**TRY IT**:
Copy, from the entries below, each line where the word "candlestick" can be found.

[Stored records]
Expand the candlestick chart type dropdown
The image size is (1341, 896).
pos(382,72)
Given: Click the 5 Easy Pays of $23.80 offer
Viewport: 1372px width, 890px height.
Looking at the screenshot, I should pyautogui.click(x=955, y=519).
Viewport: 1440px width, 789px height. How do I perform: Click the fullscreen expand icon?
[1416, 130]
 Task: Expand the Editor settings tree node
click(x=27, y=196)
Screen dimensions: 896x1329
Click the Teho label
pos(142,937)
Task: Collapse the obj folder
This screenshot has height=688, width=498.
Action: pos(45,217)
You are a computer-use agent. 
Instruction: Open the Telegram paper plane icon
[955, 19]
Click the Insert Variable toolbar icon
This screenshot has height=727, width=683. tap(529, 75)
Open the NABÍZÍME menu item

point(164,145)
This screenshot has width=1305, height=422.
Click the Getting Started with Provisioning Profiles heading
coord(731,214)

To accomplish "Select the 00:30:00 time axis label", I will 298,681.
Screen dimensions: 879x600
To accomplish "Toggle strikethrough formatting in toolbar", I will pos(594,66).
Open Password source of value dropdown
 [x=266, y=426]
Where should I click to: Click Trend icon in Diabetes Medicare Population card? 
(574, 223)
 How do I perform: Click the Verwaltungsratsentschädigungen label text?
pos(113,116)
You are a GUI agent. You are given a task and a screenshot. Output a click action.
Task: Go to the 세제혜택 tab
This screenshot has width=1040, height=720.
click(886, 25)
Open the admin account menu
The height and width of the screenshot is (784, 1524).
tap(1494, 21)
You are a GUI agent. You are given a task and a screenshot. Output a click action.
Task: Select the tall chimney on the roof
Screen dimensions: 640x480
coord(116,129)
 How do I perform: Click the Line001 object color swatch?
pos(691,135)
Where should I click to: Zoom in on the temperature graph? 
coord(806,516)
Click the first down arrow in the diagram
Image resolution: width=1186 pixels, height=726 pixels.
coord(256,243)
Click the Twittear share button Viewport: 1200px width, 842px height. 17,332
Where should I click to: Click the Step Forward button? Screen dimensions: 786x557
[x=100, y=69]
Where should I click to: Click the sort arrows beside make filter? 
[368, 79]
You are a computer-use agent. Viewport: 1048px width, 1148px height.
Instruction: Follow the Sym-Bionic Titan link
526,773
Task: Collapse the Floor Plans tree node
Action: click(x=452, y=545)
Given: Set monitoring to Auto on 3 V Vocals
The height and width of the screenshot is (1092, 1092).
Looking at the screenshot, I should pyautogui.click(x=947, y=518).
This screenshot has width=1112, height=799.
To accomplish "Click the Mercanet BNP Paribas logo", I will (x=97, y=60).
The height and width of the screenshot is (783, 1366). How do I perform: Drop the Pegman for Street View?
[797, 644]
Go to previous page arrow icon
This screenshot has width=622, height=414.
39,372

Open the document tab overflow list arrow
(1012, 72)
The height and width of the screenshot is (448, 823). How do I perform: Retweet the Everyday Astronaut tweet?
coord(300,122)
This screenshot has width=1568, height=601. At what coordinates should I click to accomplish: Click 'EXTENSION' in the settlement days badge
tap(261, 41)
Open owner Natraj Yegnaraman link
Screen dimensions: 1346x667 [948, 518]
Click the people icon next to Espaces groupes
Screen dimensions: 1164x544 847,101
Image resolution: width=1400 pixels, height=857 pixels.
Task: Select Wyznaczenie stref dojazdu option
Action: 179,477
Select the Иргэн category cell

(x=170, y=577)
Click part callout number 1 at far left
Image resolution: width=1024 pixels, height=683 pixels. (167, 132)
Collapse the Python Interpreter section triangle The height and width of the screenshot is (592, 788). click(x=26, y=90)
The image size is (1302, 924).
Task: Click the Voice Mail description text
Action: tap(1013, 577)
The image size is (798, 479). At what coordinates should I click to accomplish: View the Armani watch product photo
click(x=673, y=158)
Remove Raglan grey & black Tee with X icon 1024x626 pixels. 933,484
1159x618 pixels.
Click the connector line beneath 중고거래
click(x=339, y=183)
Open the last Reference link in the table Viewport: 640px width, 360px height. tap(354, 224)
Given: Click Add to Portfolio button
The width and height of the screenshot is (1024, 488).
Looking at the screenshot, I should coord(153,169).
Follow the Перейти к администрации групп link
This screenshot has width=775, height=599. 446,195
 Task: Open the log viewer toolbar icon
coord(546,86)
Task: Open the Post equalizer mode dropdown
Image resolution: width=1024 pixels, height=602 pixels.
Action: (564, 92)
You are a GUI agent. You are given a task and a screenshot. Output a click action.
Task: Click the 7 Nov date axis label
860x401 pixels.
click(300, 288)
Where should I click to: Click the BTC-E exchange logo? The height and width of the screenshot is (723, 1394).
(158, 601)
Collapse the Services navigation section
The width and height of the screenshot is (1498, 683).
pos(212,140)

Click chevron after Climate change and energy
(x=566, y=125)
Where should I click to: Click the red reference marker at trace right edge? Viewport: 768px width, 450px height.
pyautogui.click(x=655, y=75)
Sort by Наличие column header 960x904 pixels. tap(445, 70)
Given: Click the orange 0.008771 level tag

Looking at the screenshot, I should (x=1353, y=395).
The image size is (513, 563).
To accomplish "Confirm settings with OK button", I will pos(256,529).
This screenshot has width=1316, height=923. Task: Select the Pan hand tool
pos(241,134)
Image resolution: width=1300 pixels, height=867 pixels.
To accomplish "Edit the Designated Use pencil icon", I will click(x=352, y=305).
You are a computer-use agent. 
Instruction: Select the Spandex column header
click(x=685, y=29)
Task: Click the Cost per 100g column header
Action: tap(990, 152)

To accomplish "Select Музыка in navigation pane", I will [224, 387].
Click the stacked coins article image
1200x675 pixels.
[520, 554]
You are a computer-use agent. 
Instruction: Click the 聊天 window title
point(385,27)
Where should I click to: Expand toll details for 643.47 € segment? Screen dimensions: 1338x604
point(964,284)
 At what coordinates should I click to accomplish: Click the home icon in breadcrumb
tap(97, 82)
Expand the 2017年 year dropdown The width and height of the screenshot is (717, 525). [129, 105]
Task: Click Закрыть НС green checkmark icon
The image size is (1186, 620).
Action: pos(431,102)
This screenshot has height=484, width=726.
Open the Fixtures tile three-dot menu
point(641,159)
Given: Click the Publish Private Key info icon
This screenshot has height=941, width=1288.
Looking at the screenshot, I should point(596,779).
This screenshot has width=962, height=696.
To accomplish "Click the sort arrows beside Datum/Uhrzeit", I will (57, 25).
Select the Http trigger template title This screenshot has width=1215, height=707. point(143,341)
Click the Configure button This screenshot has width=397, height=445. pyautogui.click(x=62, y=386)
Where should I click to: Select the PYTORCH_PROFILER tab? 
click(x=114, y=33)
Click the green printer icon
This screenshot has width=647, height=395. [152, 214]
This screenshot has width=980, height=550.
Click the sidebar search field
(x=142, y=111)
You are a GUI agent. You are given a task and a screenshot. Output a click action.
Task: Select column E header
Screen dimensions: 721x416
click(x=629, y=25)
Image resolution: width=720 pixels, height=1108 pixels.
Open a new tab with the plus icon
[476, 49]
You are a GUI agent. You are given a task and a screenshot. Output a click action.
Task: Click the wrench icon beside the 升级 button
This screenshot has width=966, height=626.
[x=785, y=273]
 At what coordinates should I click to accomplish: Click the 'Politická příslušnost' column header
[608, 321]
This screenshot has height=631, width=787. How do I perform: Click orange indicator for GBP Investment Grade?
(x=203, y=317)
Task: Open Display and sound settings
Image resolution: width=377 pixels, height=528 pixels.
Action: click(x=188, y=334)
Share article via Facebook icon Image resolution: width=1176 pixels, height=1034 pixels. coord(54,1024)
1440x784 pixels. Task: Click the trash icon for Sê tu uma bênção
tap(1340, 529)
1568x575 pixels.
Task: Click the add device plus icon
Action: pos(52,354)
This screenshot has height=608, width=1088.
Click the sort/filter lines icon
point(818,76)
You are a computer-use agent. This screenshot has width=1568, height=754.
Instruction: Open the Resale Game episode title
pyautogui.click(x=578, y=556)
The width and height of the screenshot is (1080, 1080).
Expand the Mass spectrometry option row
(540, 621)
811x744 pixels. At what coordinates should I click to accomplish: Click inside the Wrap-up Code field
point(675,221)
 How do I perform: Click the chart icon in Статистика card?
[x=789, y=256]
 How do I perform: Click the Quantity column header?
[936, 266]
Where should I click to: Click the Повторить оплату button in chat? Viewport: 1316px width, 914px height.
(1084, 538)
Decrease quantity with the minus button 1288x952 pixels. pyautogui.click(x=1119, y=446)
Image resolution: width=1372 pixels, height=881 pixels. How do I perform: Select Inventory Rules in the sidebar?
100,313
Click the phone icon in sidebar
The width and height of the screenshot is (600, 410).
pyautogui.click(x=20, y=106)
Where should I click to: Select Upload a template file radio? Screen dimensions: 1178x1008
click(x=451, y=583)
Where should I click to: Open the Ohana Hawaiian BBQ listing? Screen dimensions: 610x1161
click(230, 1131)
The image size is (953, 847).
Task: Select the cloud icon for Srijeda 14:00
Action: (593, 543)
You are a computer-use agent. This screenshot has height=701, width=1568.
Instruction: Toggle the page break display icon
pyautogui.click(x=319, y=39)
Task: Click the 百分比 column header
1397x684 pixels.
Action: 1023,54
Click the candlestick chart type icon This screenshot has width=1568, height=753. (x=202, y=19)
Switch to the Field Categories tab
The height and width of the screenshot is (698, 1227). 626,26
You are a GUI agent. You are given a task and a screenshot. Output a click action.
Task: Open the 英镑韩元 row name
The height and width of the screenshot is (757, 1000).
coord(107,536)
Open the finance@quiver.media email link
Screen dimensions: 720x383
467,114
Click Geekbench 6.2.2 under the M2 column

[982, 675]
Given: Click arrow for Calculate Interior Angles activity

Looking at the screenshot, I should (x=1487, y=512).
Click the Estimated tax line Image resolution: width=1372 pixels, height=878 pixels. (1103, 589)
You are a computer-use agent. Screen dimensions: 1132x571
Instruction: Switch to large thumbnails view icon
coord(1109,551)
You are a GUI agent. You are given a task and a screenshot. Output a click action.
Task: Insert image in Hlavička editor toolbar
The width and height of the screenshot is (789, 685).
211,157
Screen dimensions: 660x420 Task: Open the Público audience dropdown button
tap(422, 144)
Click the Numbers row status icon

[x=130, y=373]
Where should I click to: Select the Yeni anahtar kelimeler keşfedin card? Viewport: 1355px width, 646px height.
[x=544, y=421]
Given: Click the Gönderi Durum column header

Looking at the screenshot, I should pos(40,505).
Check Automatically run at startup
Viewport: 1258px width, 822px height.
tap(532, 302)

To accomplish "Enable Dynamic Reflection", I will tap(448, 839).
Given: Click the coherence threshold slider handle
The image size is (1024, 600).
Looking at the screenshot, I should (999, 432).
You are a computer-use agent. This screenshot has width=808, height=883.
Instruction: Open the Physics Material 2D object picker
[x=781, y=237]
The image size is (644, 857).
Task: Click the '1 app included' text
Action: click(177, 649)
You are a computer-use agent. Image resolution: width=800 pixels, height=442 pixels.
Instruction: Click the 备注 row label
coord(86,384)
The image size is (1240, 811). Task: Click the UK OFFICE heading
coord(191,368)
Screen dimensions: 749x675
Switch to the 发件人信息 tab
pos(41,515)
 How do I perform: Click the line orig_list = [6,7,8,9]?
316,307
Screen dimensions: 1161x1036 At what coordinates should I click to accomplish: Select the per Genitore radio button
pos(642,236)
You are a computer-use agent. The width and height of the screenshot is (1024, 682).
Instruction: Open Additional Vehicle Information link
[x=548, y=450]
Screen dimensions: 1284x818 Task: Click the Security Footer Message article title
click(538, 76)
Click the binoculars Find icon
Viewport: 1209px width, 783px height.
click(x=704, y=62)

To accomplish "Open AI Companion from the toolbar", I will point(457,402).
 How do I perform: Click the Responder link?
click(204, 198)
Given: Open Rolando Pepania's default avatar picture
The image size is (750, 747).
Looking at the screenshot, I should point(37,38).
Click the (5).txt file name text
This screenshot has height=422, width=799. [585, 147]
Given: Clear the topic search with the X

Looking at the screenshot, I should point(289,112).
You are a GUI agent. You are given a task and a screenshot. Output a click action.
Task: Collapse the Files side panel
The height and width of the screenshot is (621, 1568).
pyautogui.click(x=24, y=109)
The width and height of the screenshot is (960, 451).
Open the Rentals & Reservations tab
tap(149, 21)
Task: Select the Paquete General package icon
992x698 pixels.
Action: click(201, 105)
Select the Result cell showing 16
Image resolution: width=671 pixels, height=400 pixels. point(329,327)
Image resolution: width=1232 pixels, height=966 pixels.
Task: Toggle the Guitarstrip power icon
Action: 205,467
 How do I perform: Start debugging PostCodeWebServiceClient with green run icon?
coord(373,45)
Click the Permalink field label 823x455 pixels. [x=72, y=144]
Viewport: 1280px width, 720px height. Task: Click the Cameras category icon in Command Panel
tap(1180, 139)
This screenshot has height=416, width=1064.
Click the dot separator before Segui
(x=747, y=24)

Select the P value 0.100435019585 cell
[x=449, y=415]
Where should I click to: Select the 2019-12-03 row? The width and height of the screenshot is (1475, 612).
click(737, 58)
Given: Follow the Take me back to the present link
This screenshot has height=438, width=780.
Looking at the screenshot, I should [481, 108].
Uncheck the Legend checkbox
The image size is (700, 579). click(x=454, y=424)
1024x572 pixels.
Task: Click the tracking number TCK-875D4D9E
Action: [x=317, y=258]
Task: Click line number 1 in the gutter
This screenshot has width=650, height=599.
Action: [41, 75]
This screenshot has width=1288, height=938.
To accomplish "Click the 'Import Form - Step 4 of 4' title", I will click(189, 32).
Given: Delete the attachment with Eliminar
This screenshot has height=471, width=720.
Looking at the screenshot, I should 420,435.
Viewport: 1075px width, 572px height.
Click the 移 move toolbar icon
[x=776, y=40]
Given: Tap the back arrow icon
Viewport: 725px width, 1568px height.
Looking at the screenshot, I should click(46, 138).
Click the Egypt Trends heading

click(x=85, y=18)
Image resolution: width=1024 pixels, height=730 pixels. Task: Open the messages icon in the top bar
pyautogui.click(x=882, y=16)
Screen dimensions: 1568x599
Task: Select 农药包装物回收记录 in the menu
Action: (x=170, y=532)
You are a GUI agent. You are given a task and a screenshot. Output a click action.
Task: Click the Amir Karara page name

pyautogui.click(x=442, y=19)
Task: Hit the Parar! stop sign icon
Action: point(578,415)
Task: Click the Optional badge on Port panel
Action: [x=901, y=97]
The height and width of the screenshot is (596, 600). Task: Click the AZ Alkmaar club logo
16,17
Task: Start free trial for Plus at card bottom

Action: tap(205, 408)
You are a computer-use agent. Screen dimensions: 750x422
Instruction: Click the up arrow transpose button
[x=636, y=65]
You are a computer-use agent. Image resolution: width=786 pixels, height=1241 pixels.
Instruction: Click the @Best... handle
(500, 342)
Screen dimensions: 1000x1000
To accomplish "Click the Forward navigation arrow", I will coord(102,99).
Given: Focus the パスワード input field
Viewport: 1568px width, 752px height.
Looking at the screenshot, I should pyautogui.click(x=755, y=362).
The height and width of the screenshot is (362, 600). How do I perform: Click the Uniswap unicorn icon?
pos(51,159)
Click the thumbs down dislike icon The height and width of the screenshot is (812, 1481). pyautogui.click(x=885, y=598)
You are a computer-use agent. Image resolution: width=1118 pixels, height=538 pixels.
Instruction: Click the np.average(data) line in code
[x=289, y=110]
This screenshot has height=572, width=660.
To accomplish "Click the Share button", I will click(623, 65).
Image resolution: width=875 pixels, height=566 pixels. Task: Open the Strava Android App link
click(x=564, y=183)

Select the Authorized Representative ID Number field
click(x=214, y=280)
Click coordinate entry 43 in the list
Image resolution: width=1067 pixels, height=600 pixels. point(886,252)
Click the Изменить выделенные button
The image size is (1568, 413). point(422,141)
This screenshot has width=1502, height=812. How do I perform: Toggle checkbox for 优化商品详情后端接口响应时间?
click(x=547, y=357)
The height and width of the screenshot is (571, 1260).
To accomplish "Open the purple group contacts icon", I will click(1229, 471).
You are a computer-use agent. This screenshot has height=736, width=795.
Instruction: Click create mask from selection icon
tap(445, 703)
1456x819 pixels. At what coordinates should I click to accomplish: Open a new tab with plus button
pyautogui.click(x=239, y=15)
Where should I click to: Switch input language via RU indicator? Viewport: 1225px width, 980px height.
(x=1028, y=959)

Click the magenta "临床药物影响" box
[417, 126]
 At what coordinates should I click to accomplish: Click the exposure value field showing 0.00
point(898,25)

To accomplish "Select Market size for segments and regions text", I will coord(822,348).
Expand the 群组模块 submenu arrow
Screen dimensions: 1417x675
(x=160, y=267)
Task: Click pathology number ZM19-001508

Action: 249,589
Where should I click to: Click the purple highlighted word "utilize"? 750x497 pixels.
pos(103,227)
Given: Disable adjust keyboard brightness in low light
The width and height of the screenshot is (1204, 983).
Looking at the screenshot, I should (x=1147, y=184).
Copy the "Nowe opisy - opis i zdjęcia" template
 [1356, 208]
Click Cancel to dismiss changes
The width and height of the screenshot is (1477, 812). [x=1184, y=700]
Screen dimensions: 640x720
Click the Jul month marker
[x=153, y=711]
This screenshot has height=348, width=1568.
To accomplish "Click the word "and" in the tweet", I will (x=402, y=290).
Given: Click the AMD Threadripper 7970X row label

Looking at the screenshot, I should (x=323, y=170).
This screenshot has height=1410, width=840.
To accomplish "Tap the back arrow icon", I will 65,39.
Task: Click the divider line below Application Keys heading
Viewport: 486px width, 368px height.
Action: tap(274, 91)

**EXERCISE OUTPUT**:
Expand the candlestick chart type dropdown
Click the candlestick chart type icon This screenshot has width=1568, height=753. (x=202, y=19)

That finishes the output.